Original Article ↗ Hacker News Discussion ↗

Scope of Entrust’s Problems

  • Many commenters note the technical mis-issuances were relatively minor.
  • The core issue is Entrust’s response:
    • Repeated failure to revoke misissued certs within required 5 days.
    • Continuing to issue non-compliant certs after being warned.
    • Incomplete or poor-quality incident reports and remediation plans.
    • Difficulty producing accurate lists of affected certificates.
    • Apparent inability to do mass revocations quickly, implying inadequate resourcing.
  • View: this pattern shows they cannot be trusted to handle a serious incident.

Why Distrust Now, Not Earlier

  • Some argue browsers gave Entrust “every chance” to avoid appearing heavy‑handed or “censoring the internet.”
  • Others think root programs waited until there was clear, historical evidence Entrust’s process improvement rate was inadequate.

Impact on Sites and Ecosystem

  • Many high-profile sites and payment processors reportedly use Entrust, including banks, airlines, government domains, and Cybersource.
  • Chrome is using CT-based SCT timestamps for a phased distrust to minimize breakage; existing certs work until certain dates.
  • Admins can explicitly override Chrome’s distrust, but that override is coarse (trust all / trust none), which frustrates some.

CA Business Model and Governance

  • Broad sentiment that commercial CAs are rent-seeking and exist only because browsers/OSes list them.
  • Several comments blame cost-cutting, non-technical management, and a belief they were “too big to fail.”
  • Others note Entrust has substantial non‑web‑PKI business (cards, HSMs, ID printers, BIMI), so this is reputationally severe but not existential.
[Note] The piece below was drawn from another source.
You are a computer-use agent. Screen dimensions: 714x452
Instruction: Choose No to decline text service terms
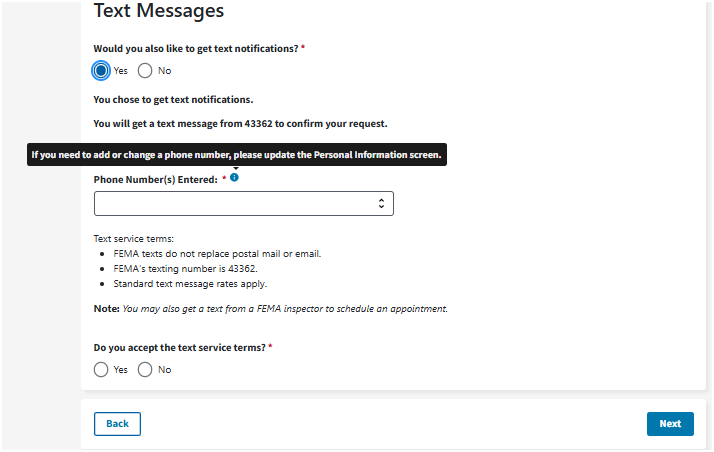145,370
Let’s Encrypt vs Traditional CAs

  • Let’s Encrypt is praised for automation, simplicity, and alignment of incentives; still subject to the same rules but has far fewer incidents.
  • Traditional CAs like Entrust mainly serve legacy/manual environments where moving to LE is politically or technically hard.

Certificate Transparency and Security

  • CT is highlighted as a major shift: Chrome/Safari and some platforms require CT-logged certs.
  • Debate on using SCT timestamps for trust decisions; some worry about log backdating, but monitoring tools now check for this.
  • CT considered a strong deterrent to covert MITM, though not foolproof.

BIMI and Logo Certificates

  • BIMI/VMC certs described by some as a “racket” or cash grab; others see value in phishing resistance and visual brand cues.
  • Trademark scope and potential logo duplication are cited as structural weaknesses.